Olhar à flor da pele

Renato Stockler
02 janeiro 2018

Olhar à flor da pele

Na fotografia de rua ou documental, a sensibilidade do fotógrafo paulistano transborda em registros tocantes
Texto por: Debora Stevaux

Sem fôlego. É assim que qualquer pessoa se sente ao passar os olhos, mesmo que brevemente, pelos registros do fotógrafo paulistano Renato Stockler. Na praia ou no concreto bruto de São Paulo, é a sensibilidade intensa que pauta cada clique do fotojornalista, que atua profissionalmente desde 2002, quando se formou na Pontifícia Universidade Católica de São Paulo (PUC-SP).

Atualmente, seu trabalho visa pesquisar e entender a fotografia de rua contemporânea, atrelando-a às redes sociais, para desenvolver sua linguagem fotográfica.

A imagem de um sofá maltratado pela ação do tempo em um ambiente inóspito poderia ser só uma belíssima foto em preto e branco, se não tivesse legenda: “Você carrega uma vida dentro, peito.” Renato também transparece sua capacidade de olhar através dos objetos e dos seres humanos em suas fotografias documentais, seja pelo ângulo, seja pela conexão com a pessoa fotografada. Ele parece enxergar as narrativas que estão por trás daquele rosto.

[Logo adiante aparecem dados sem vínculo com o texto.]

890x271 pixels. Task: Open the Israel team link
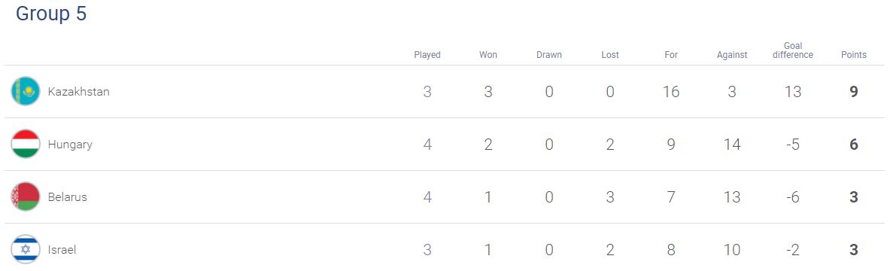click(62, 250)
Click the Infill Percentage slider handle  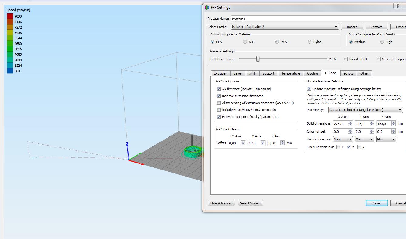(x=258, y=59)
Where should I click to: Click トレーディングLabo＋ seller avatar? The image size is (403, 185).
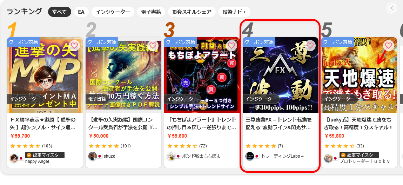coord(250,156)
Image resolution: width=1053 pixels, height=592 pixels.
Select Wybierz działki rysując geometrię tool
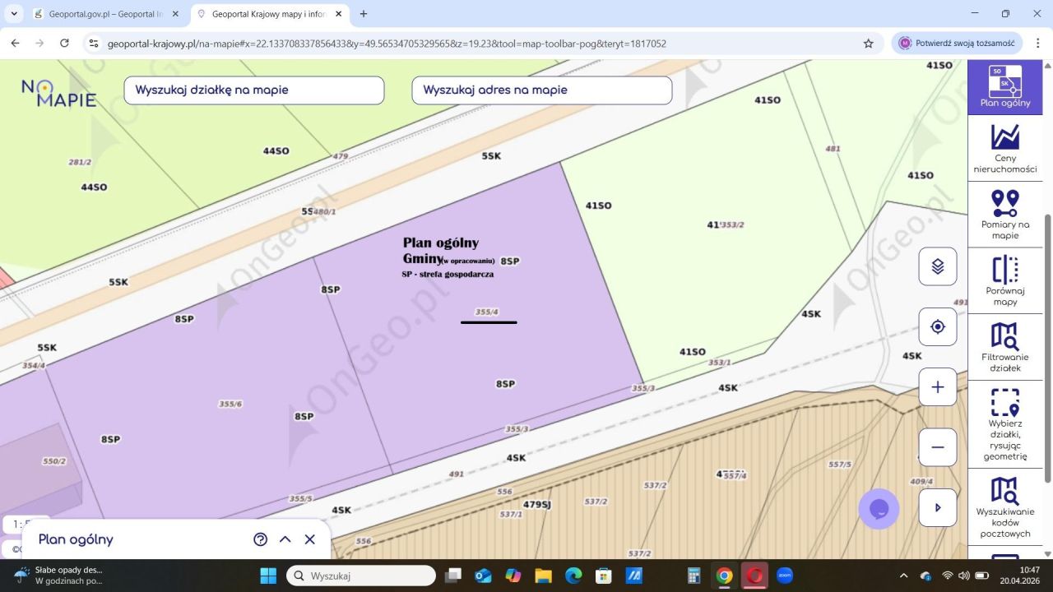tap(1004, 424)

Para o fotógrafo, o maior desafio da fotografia documental parte muito da forma como o profissional pensa aquilo que quer fazer. “Qual é a melhor forma de chegar nas pessoas, como você faz uma fotografia partindo do zero. Porque as pessoas estão ali, elas têm suas histórias, suas trajetórias, e o mais interessante é você conseguir descobrir essas histórias partindo de um encontro, de uma conexão que não estava prevista no cosmos. A grande sacada é você conseguir aplicar o seu conhecimento fotográfico e entrelaçar com o seu conhecimento humano.”

Renato também é sócio-fundador da agência de fotografia Na Lata. Em 2013, foi premiado com o 2º lugar do Prêmio Saltando Muros pelos retratos feitos na Ilha do Cardoso, em Cananéia (SP). O prêmio é uma parceria entre o Fondo Iberoamericano de Artes e o Memorial da América Latina.